A couple of interesting polls this week help to illustrate UKIP’s situation at the moment.
The first, a YouGov poll on media bias, repeats a survey from last year about how voters see media coverage of the different parties. As last time, UKIP is seen as having a much more negative bias against it than do the Tories, Labour or LibDems.
The breakdown of data shows that all four parties’ supporters are more likely to consider coverage to be biased against their own party, but this effect is very much the strongest for UKIP, with 83% of UKIP voters holding this view (the LibDems are next at 53%). This would appear to tie in with arguments about UKIP voters comprising those who feel rejected by the political system and seen themselves as political outsiders. As a means of mobilising voters, the party’s constant appeals against media bias would appear to resonate well.
At the same time, it is also striking that LibDems are the next most pessimistic about the media, which might also reflect their marginality (or perhaps marginalisation): it’s only the big two parties that seem to be broadly comfortable with how things are.
Also worth noting is that voters from other parties also think coverage is biased against UKIP, especially among Tory voters (and a bit more stronger in LibDems than Labour ones): as much as those on the left have complained about excessive coverage of the party, that does not seem to have connected with voters’ experiences/perceptions.
While these effects are less marked than a year ago, they do remain a key point of differentiation among the parties and one that is likely to remain a theme of UKIP campaigning for some time to come.
However, the second poll points to a more challenging aspect of UKIP’s approach.
Ipsos-Mori’s major poll on attitudes to immigration does point to widespread dissatisfaction with the government’s handling of immigration policy, just as it does to all the major parties’ approaches. At one level this clearly plays into UKIP’s hands, with its willingness to make the running on this issue.
However, one of the other findings was that there wasn’t a strong link between EU membership and immigration:
“40% say they would like to leave the EU to help control immigration, while 47% say they would not.
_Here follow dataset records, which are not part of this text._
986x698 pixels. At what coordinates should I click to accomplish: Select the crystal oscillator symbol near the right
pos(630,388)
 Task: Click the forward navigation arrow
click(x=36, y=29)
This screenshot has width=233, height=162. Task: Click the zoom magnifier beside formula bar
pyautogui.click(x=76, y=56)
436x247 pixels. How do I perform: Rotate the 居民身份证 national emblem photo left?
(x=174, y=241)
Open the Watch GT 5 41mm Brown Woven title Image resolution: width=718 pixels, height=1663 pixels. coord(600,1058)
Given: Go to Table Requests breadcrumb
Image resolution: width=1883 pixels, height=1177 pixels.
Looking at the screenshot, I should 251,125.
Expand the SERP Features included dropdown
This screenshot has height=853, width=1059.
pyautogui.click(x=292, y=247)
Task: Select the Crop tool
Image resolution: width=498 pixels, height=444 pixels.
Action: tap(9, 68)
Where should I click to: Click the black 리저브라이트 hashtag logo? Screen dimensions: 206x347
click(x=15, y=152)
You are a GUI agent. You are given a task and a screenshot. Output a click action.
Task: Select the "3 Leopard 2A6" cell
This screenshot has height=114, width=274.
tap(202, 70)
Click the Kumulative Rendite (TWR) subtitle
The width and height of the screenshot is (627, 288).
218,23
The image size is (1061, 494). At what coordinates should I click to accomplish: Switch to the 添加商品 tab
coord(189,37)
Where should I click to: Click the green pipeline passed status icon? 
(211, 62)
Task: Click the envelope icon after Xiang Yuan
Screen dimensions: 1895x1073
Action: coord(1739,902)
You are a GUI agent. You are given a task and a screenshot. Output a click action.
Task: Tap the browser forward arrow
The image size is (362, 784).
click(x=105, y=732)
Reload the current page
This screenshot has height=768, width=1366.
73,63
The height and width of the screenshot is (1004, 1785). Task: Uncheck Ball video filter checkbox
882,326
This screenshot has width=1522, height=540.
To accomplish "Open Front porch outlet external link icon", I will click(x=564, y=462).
But it does not seem that EU membership and immigration control is particularly closely joined in people’s minds. 60% of people mention either immigration or the EU as a key issue, but less than half of this group (only 23% of people overall) say that both immigration and the EU are important to them”
This forces us to ask some questions about UKIP’s underlying values. As I’ve discussed before, UKIP has undergone a strong evolution from its origins, but one of the arguments for pushing immigration control as a policy was that it also worked towards securing withdrawal from the EU. Even if that might be the practical effect of supporting UKIP, it does still leave the problem that in a referendum, voters might not be willing to take that cue.
Perhaps this is also a reflection of the generally low level of interest in the EU among the British public: with support for membership continuing to rise, there are real questions to be addressed about how attitudes are formed.